As outlined in our previous newsletter, training a GPT-model involves copying information in digital form. If the information copied is personal data, training on personal data constitutes processing.
Such processing of personal data requires a legal basis. Due to practical considerations, several legal bases are excluded for the training process itself, for example, Article 6 (1) letter b (agreement), Article 6 (1) letter c (legal obligation), Article 6 (1) letter d (vital interests), and Article 6 (1) letter e (public interest). The remaining alternatives are therefore consent, cf. Article 6 (1) letter a, and legitimate interest, cf. Article 6 (1) letter f.
Considering the extensive amount of training data large language models require to function properly, it is evident that consent under GDPR is not a realistic option, especially for foundational models. The only remaining possibility is to anchor the processing in the data controller's (presumably the owner of the generative AI model, like OpenAI) legitimate interests. Article 6 (1) letter f reads as follows:
Processing shall be lawful only if and to the extent that at least one of the following applies: … [where] processing is necessary for the purposes of the legitimate interests pursued by the controller or by a third party, except where such interests are overridden by the interests or fundamental rights and freedoms of the data subject which require protection of personal data, in particular where the data subject is a child.

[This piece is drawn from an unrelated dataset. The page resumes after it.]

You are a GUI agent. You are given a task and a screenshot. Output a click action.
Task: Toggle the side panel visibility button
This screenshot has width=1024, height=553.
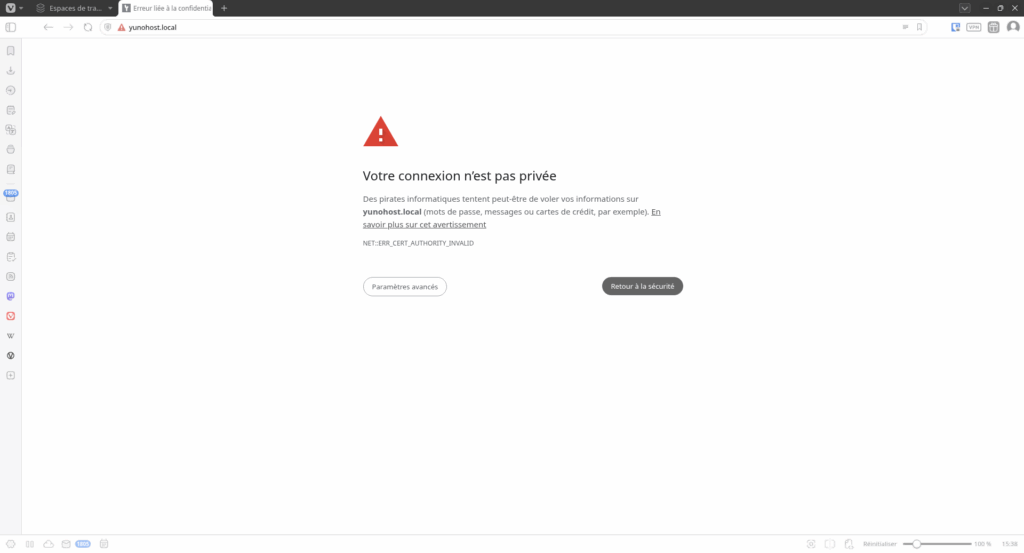pos(10,27)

The data controller's interest will be of commercial nature, as the company seeks to make the model as good as possible to monetise it.
The decisive factor is the interest assessment. For the purposes of this newsletter, we will not delve into all details of the specifics of interest assessment. However, the overwhelming amount of data the training requires is a strong argument against concluding that the processing can be based on legitimate interest. Further, there will be challenges in accomplishing information requests from data subjects. In addition, the training process is technically difficult to understand, and several providers, such as OpenAI, provide little information about how the training occurs. Both conditions can compromise the transparency principle in the GDPR. The combination of extensive processing and lack of transparency, therefore, undermines the possibility of using legitimate interest as a legal basis for training on personal data.
In this context, it is worth mentioning that on March 31, 2023, the Italian Data Protection Authority imposed a temporary ban on using ChatGPT in Italy. One of the explanations was that:
[T]here appears to be no legal basis underpinning the massive collection and processing of personal data in order to 'train' the algorithms on which the platform relies.
However, the subsequent dialogue between OpenAI and the Italian Data Protection Authority resulted in the ban being lifted – although it is unclear if this specific issue was adequately addressed. The extent to which the Italian Data Protection Authority contributed to clarifications in this area is therefore debatable. Furthermore, it is doubtful whether OpenAI had, in fact, considered any legal basis for its GPT models' training on personal data.
The legal grounds for training language models will be closely monitored in the future. For example, it is likely that the EDPB's "task force" will scrutinise this going forward.